For the first time, films released on-demand or online only will be eligible for the Oscars, under new regulations agreed in response to the global Covid-19 lockdown.

Films scheduled for a theatrical release while the cinemas are closed can still qualify for the 2021 Oscars if their release is switched to streaming.

The Academy of Motion Picture Arts and Sciences says that for this awards year only, the general rules are being relaxed. To be considered for the Oscars, films usually have to be released for public viewing in a Los Angeles cinema for at least a week, but venues across the US – as in the rest of the world – have been closed for weeks; in LA, cinemas have been closed since 16 March.

Most of the major studios have been holding back the releases of their blockbusters, hoping to earn more money from an initial theatrical release ahead of a later home release; the new James Bond Film, No Time To Die, was among the first blockbusters to be delayed. Universal Pictures is the only major studio to have decided – alongside smaller distributors – to launch their biggest titles, such as the recent Trolls World Tour, on streaming platforms, bypassing cinemas completely.

But the relaxation does not mean that any film that gets a streaming release during the year can qualify; the exemption applies only to films whose theatrical release had been planned for the period during which cinemas are closed; once venues re-open, the new rule will cease to apply.

At that point, the Academy will also expand the cinemas which can help films qualify for contention beyond Los Angeles County, to include features that are released only in New York City, San Francisco, Miami, Chicago or Atlanta.

In a statement, the Academy said its commitment to the magic of seeing films in the cinema remained unchanged and unwavering. “Nonetheless, the historically tragic COVID-19 pandemic necessitates this temporary exception to our awards eligibility rules,” it said, adding that it recognised the importance of the work of its members and supporters being seen and celebrated.

The Academy’s board has also announced a number of changes in some of the technical categories.
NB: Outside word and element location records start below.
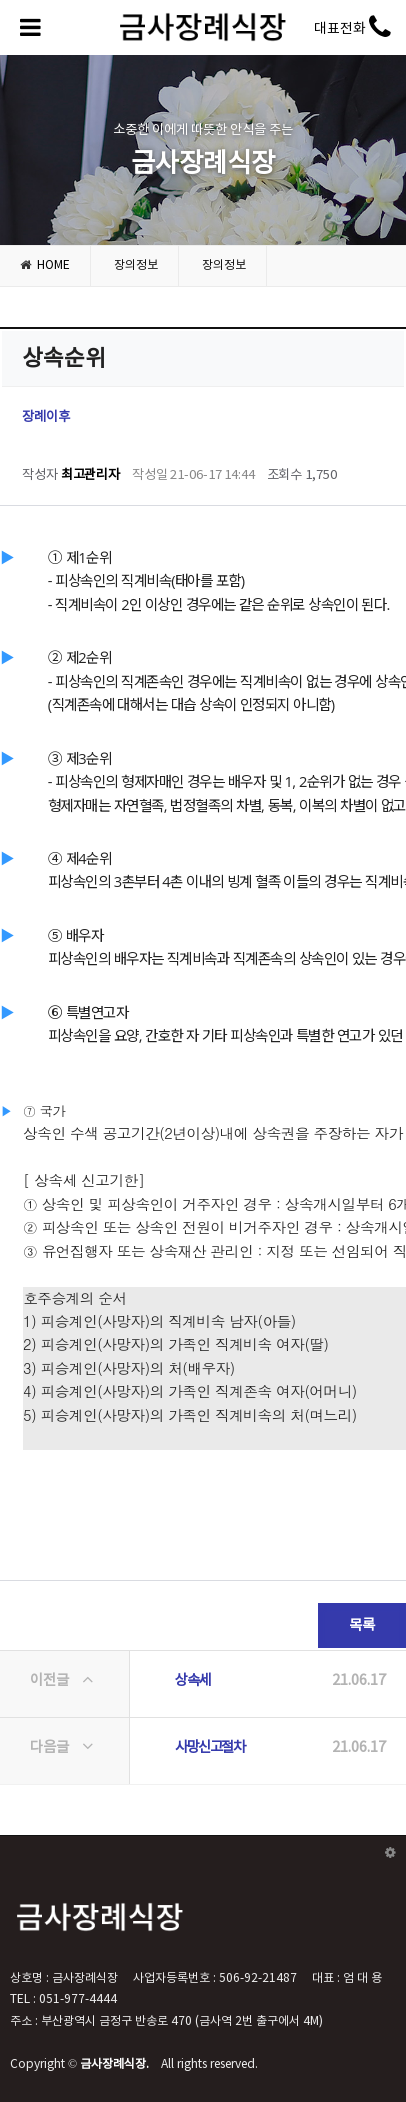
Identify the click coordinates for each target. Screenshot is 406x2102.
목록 (346, 1618)
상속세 (192, 1680)
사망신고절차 (209, 1747)
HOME (45, 265)
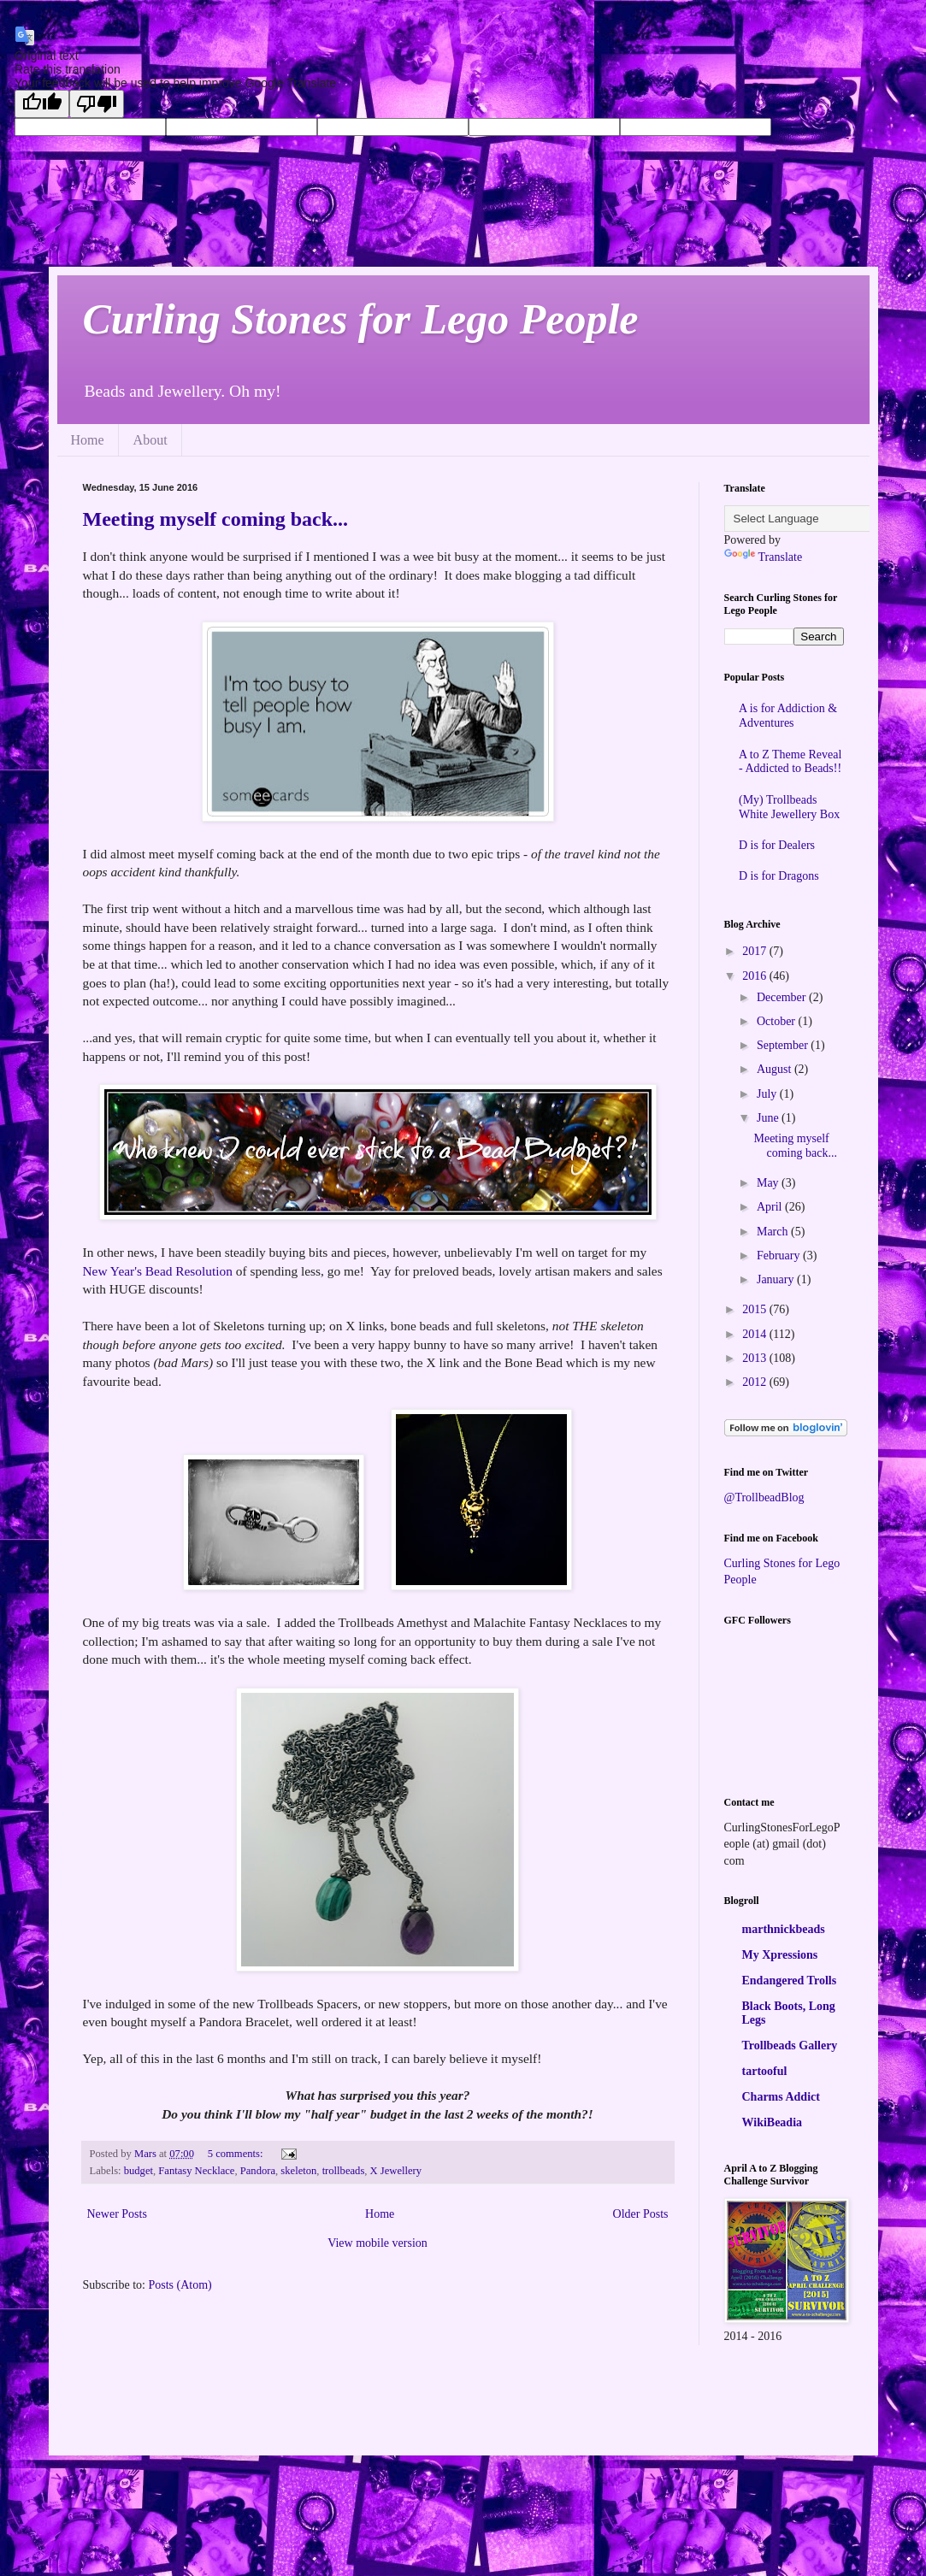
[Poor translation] (96, 104)
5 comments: (237, 2154)
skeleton (298, 2171)
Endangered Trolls (789, 1980)
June (769, 1117)
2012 (756, 1382)
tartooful (764, 2071)
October (778, 1021)
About (150, 440)
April (771, 1206)
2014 (756, 1334)
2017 (756, 951)
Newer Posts (117, 2214)
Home (87, 440)
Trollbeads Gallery (790, 2045)
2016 (756, 976)
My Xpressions (780, 1954)
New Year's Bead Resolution (158, 1271)
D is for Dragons (779, 875)
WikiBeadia (772, 2122)
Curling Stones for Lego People (361, 319)
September (784, 1045)
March (774, 1231)
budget (138, 2171)
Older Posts (641, 2214)
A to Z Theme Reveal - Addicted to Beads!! (790, 761)
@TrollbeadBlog (764, 1497)
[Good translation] (42, 104)
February (780, 1255)
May (769, 1182)
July (768, 1094)
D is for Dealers (777, 845)
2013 (756, 1358)
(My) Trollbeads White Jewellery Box (789, 807)
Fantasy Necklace (196, 2171)
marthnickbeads (783, 1929)
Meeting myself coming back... (216, 519)
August (775, 1069)
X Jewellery (396, 2171)
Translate (763, 557)
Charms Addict (781, 2096)
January (777, 1279)
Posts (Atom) (180, 2284)
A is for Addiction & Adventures (788, 715)
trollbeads (343, 2171)
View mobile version (377, 2243)
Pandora (257, 2171)
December (783, 997)
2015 (756, 1309)
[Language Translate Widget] (809, 518)
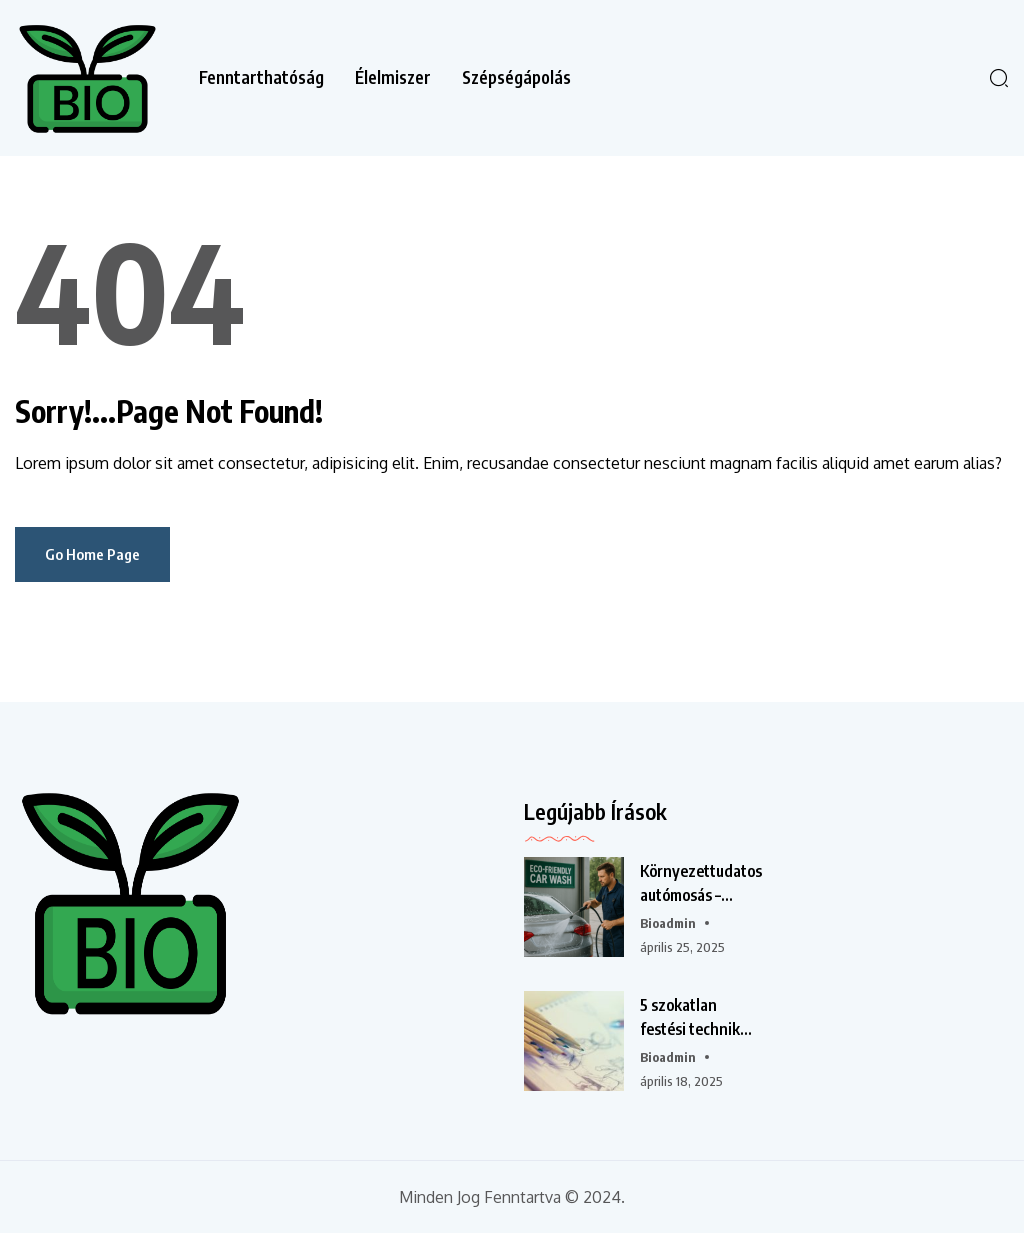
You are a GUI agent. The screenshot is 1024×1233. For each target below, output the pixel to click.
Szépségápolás (516, 77)
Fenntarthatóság (261, 77)
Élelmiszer (393, 77)
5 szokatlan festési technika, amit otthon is (696, 1018)
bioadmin (668, 923)
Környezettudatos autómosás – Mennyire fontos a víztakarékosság (701, 884)
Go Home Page (92, 554)
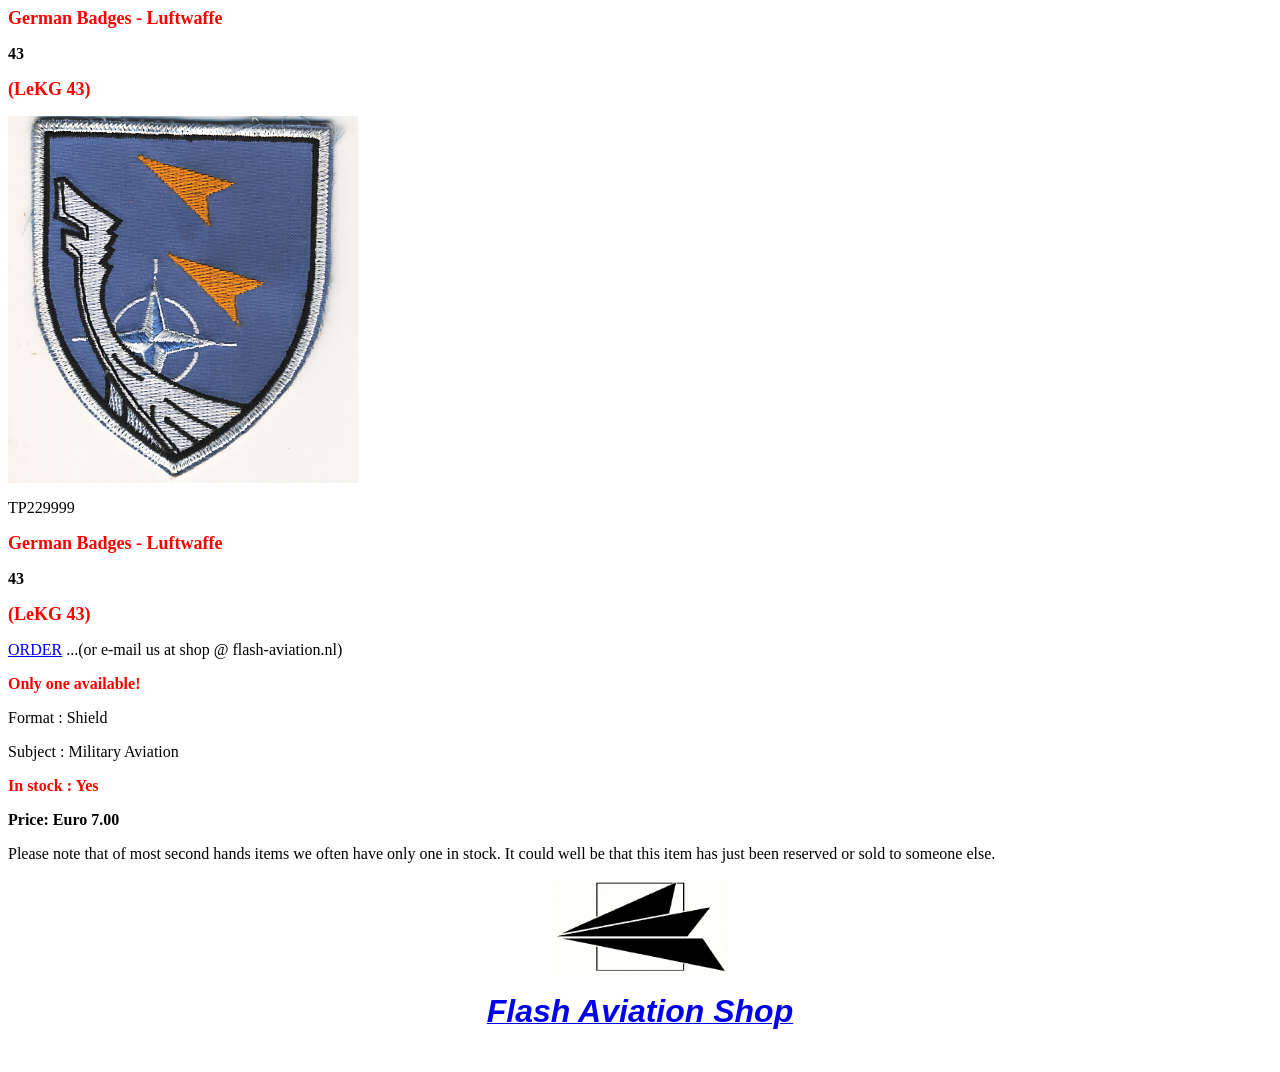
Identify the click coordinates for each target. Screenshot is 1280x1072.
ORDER (35, 649)
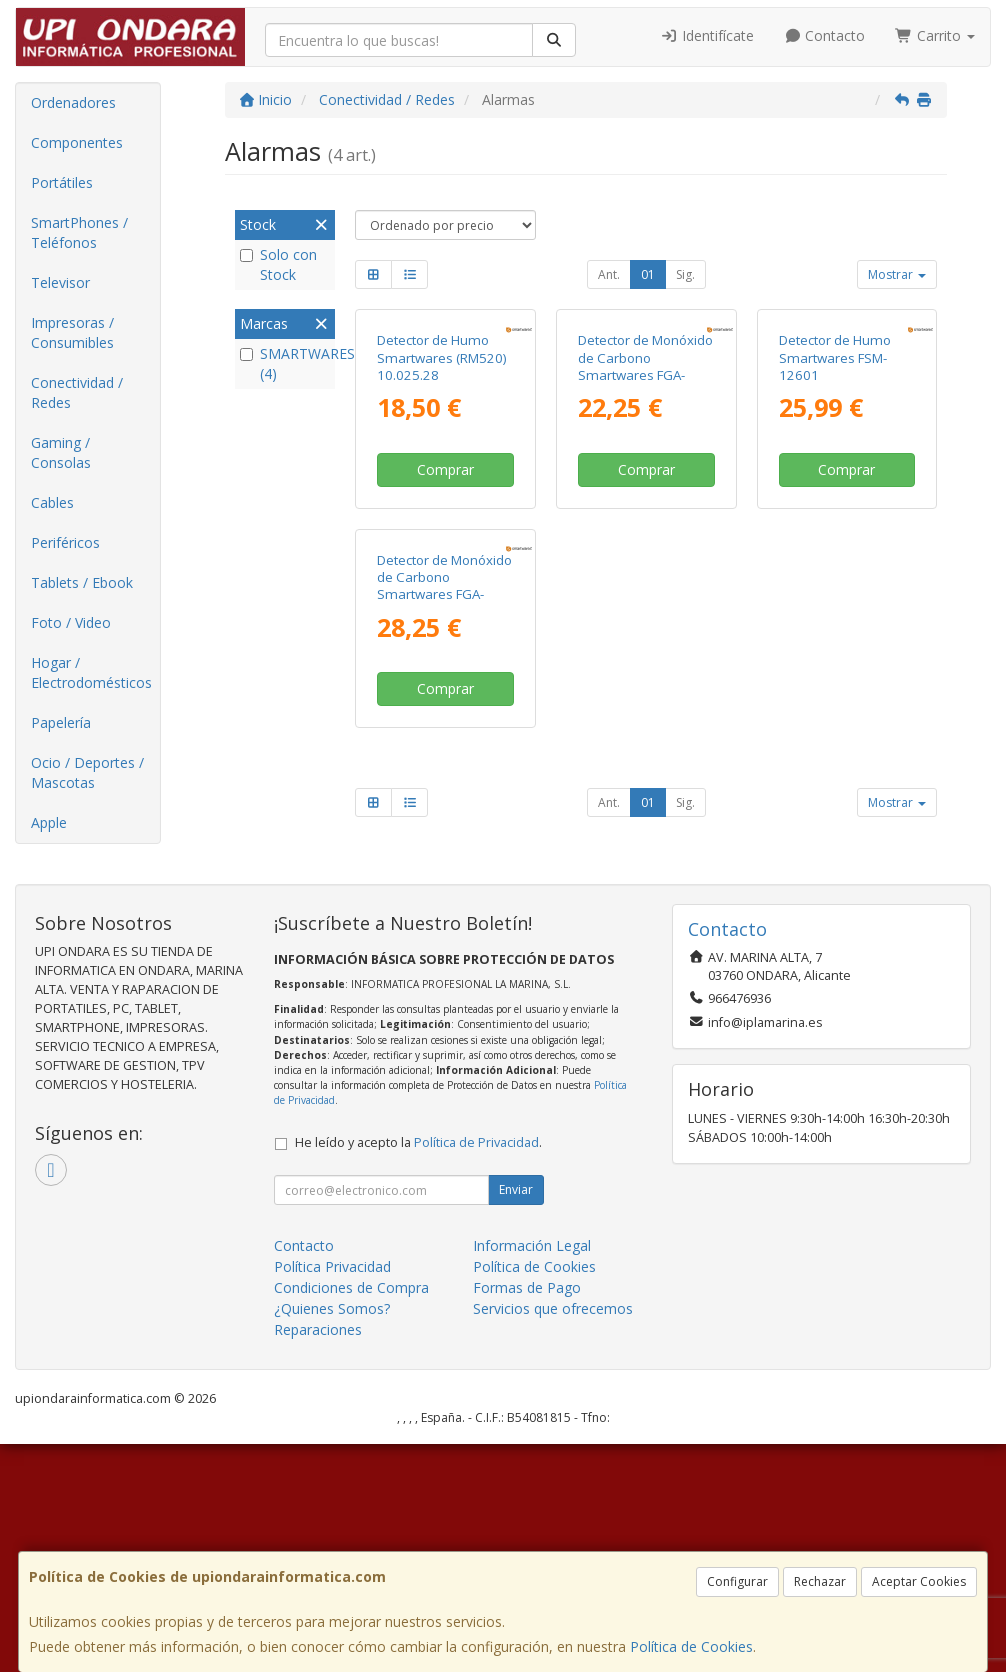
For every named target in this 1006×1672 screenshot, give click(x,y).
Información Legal (532, 1473)
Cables (52, 502)
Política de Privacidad (476, 1370)
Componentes (77, 142)
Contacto (825, 35)
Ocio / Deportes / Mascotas (87, 772)
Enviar (516, 1417)
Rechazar (820, 1581)
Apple (49, 822)
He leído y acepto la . (418, 1370)
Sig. (685, 274)
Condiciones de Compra (351, 1515)
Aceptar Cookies (919, 1581)
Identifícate (707, 35)
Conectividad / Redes (77, 392)
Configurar (737, 1581)
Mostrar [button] (897, 274)
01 (648, 274)
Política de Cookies (691, 1646)
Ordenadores (73, 102)
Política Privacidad (332, 1494)
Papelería (61, 722)
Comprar (445, 603)
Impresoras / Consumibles (72, 332)
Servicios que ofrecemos (553, 1536)
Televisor (60, 282)
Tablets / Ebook (82, 582)
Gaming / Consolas (61, 452)
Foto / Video (71, 622)
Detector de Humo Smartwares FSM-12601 (835, 492)
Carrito (935, 35)
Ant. (609, 274)
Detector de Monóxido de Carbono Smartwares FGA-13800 (444, 855)
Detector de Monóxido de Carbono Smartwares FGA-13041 (645, 501)
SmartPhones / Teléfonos (79, 232)
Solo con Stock (278, 264)
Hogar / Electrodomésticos (91, 672)
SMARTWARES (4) (285, 363)
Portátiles (62, 182)
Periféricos (65, 542)
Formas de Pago (527, 1515)
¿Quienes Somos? (332, 1536)
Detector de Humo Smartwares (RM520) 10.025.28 (442, 492)
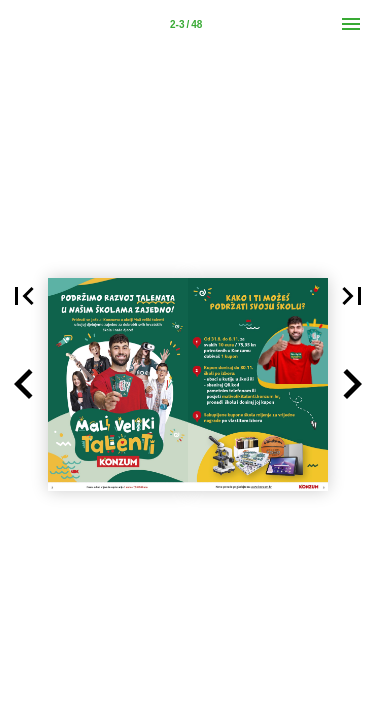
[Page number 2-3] (186, 24)
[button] (24, 384)
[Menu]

The two awards recognising achievement in sound, mixing and editing, are being combined into a single category, but the number of individuals who can collect statuettes will remain the same. To qualify for the Music Score category, 60% of the composition will have to be original and with sequels or franchise films, a score must be at least 80% new. The initial round of voting in the International Feature Film category is also being broadened to include more Academy members. The Academy is also banning the use of screening DVDs after the 2021 Oscars, moving all viewing of qualifying films online as part of its sustainability effort.

The Oscars are scheduled to take place on 28th February and the Academy has acknowledged that more changes could be needed to reflect what it calls the “shifting landscape surrounding the global pandemic.”